Example .env entries to run everything locally:

RUN_SLOW_TESTS=1
RUN_DATASET_DOWNLOAD_TESTS=1

CI workflows

  • The template ships .github/workflows/checks.yml which runs ruff, mypy, the POSIX-code check, the unlisted-evals check, the package build, autolint, and a few advisory checks. By default this does not run pytest — the template assumes you run tests locally during development. If you want CI to run your tests, add a job to checks.yml (or a separate workflow) that calls make test.
  • The upstream inspect_evals registry has additional CI (a build.yml that runs the test suite with RUN_SLOW_TESTS=no, plus a nightly heavy-tests workflow that detects unmarked slow/docker tests). If your fork wants the same coverage, those workflows are good references but they aren’t shipped here.

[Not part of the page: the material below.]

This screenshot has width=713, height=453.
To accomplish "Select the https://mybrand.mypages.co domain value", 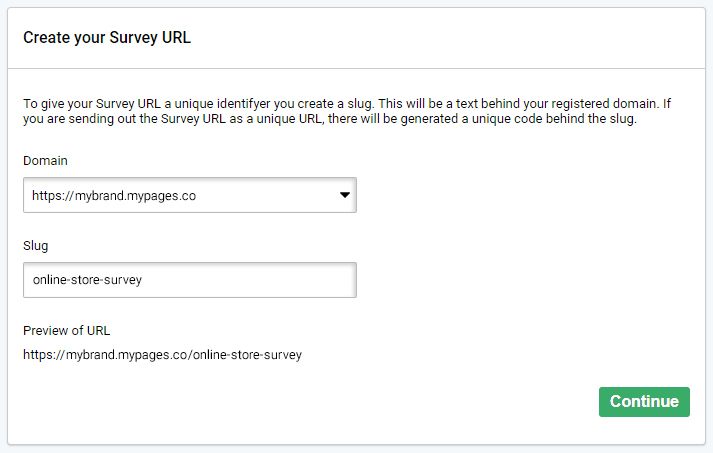I will click(114, 196).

Manual runs and eval reports

To reproduce the CI gate ad-hoc:

uv sync --group dev   # installs actionlint-py + zizmor along with the rest of the dev tooling
uv run actionlint -no-color -oneline
uv run zizmor --no-progress --color=never --persona=auditor --min-severity=low .github/workflows/ .github/actions/

actionlint’s repo-wide configuration lives in .github/actionlint.yaml. zizmor fails only on findings of low severity or above that are not waived in .github/zizmor.yml.

Manual testing

  • Use a fast and cheap model during development and for initial testing. openai/gpt-5-nano is a good choice.
  • Test with small subsets before running on full datasets
    • Start with a few representative examples
    • Gradually increase the test set size
  • Verify that your implementation matches the original evaluation’s methodology. See the contributing guide in our eval template repo for more information.
    • Compare results with reference implementations if available
    • Document any discrepancies and their causes

Mocking and sandboxes

  • Mocking (what should be mocked and when)
    • Ensure tests are deterministic. Use mockllm/model for model outputs and unittest.mock for external APIs to prevent network calls during testing.
  • Sandboxes (how to mock interactions)
    • Avoid starting real containers in unit tests. Use @pytest.mark.docker and mock sandbox outputs and exit codes to verify solver logic.
  • Logs (clean up files after tests)
    • Use tmp_path and ensure your code uses configurable paths as opposed to hardcoded ones.

Additional resources

  • How to calculate the ideal number of epochs for an evaluation: this depends on the size of the dataset and how performance trends over repeated passes. This Colab Notebook contains further instructions on how to calculate the optimal number of epochs.

  • A step-by-step process on how to approach eval implementation is outlined in our (legacy) methodology docs.